Exercise description:
Starting with the line where "Click the sweating face emoji in post" appears, print every line through the end of the entries below exactly as it stands, and leave out the pictures.

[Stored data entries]
◆ ◆ ◆

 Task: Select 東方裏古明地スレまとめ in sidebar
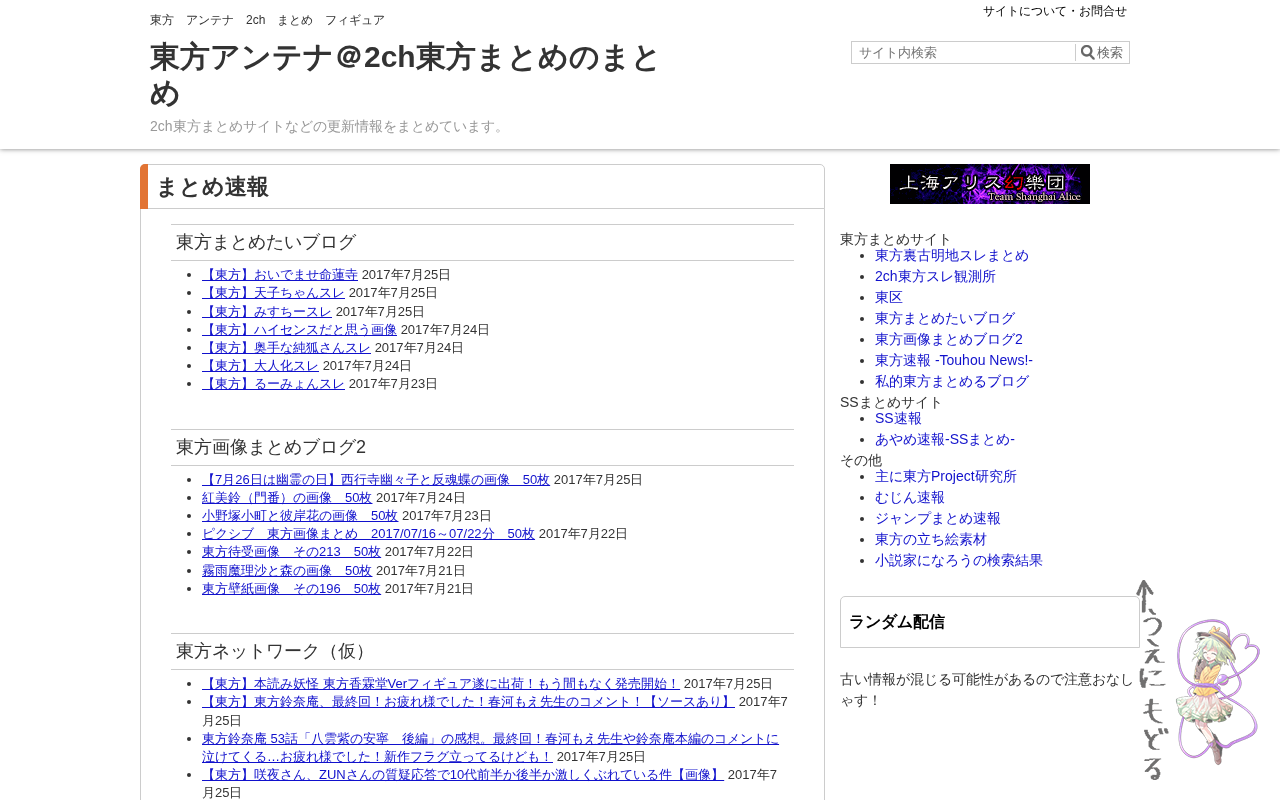pyautogui.click(x=952, y=255)
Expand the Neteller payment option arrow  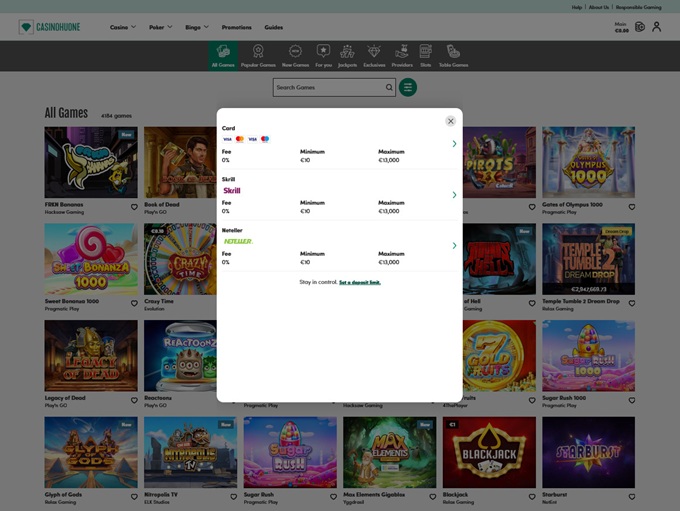tap(454, 246)
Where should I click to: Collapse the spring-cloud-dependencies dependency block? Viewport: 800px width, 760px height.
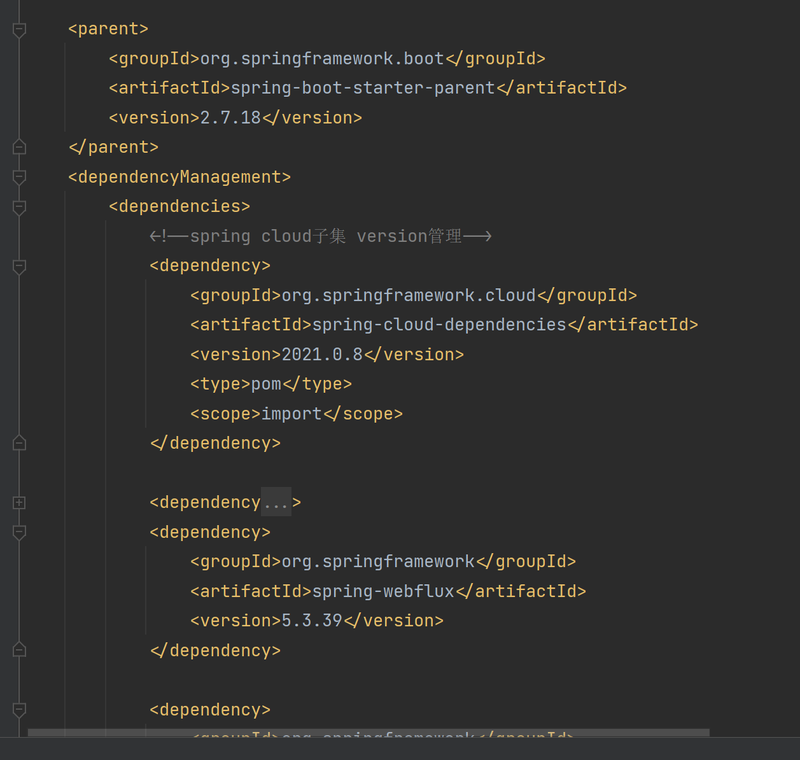[x=18, y=266]
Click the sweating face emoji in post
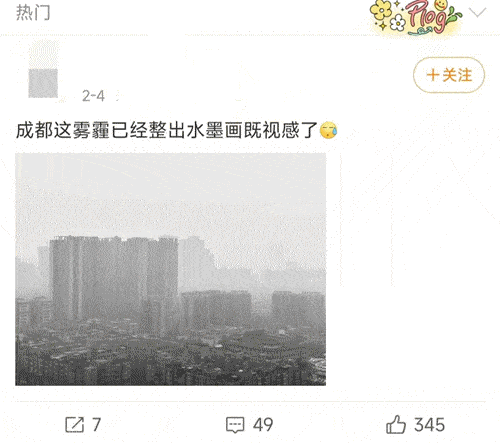Screen dimensions: 500x443 (x=329, y=130)
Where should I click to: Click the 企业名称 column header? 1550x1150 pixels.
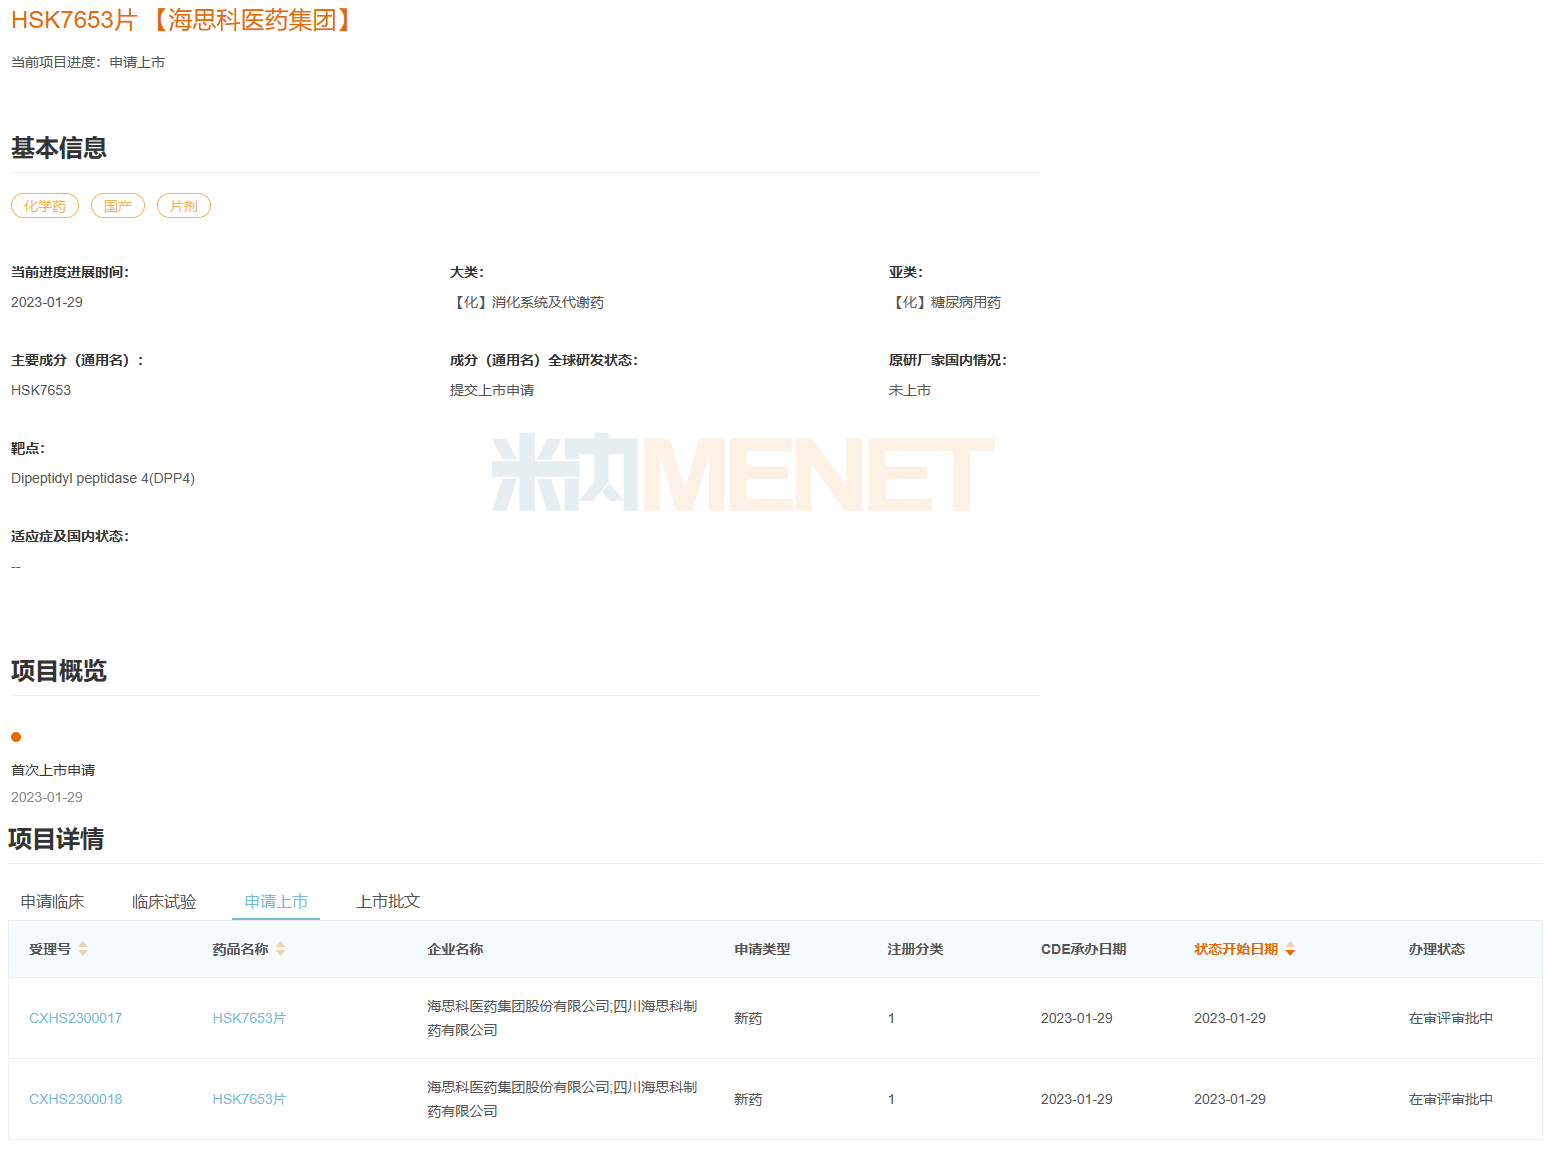pyautogui.click(x=455, y=949)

◆ ◆ ◆

Result of this task:
Click the sweating face emoji in post
Screen dimensions: 500x443 (x=329, y=130)
Where should I click to: Click the 企业名称 column header? 1550x1150 pixels.
pyautogui.click(x=455, y=949)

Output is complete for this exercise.